Saved data entries:
== Segment start ==

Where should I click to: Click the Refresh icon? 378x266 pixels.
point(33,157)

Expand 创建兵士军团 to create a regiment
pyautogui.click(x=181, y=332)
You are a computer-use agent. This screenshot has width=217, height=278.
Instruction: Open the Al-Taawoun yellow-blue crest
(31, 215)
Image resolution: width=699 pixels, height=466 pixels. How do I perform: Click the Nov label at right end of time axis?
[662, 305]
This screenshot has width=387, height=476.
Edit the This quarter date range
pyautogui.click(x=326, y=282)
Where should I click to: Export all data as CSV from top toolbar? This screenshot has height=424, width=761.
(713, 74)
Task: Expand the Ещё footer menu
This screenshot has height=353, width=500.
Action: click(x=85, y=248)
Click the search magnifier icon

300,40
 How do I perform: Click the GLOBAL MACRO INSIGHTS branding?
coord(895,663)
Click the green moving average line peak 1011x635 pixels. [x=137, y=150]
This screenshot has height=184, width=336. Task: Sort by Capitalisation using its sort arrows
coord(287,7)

== Segment end ==

■ **ACTIVITY**
Take the records and restate them word for word.

■ **YOUR RESPONSE**
Where should I click to: Click the Refresh icon? 378x266 pixels.
point(33,157)

Expand 创建兵士军团 to create a regiment
pyautogui.click(x=181, y=332)
You are a computer-use agent. This screenshot has width=217, height=278.
Instruction: Open the Al-Taawoun yellow-blue crest
(31, 215)
Image resolution: width=699 pixels, height=466 pixels. How do I perform: Click the Nov label at right end of time axis?
[662, 305]
This screenshot has width=387, height=476.
Edit the This quarter date range
pyautogui.click(x=326, y=282)
Where should I click to: Export all data as CSV from top toolbar? This screenshot has height=424, width=761.
(713, 74)
Task: Expand the Ещё footer menu
This screenshot has height=353, width=500.
Action: click(x=85, y=248)
Click the search magnifier icon

300,40
 How do I perform: Click the GLOBAL MACRO INSIGHTS branding?
coord(895,663)
Click the green moving average line peak 1011x635 pixels. [x=137, y=150]
This screenshot has height=184, width=336. Task: Sort by Capitalisation using its sort arrows
coord(287,7)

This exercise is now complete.